◆ **GOAL OF THE EXERCISE**
Your answer should hold every line of the records below that contains the string "agent".

Dataset entries
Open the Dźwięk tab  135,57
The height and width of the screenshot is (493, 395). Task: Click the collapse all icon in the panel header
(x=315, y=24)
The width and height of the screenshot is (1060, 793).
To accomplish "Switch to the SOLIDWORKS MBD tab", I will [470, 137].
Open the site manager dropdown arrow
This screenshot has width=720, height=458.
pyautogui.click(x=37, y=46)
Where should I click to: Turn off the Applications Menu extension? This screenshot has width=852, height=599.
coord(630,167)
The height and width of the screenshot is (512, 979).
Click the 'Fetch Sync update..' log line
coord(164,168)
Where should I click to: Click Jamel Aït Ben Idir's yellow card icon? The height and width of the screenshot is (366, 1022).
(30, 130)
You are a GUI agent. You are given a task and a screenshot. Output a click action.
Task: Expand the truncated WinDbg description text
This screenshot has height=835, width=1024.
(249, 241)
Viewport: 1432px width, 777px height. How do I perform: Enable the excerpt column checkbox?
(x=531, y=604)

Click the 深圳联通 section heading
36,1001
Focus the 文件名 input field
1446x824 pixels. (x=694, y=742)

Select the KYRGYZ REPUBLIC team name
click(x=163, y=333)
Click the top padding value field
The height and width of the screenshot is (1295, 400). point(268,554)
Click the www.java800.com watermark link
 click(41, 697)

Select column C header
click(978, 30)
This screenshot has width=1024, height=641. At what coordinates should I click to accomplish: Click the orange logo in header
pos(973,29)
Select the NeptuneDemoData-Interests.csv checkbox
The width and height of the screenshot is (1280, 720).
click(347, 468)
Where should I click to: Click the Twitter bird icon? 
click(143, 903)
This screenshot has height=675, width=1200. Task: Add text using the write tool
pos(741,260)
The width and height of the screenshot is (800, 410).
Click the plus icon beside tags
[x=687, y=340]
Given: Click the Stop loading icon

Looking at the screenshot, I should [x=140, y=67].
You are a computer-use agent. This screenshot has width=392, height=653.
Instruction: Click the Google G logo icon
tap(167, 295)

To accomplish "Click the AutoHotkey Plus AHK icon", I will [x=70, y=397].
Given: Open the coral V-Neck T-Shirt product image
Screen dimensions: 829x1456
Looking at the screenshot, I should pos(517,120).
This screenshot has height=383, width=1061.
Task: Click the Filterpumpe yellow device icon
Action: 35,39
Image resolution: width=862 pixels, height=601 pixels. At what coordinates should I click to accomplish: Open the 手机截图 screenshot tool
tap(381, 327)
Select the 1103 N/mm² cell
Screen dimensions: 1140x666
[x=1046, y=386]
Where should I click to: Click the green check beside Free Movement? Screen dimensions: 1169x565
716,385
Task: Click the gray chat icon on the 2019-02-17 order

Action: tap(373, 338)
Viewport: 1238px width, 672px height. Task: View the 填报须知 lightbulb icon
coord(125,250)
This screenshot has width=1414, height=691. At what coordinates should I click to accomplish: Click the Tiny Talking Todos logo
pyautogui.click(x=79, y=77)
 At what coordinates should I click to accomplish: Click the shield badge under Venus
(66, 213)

◆ **RESULT FOR THIS TASK**
You are a GUI agent. You are given a task and a screenshot. Output a click action.
You are a computer-use agent. This screenshot has width=392, height=653.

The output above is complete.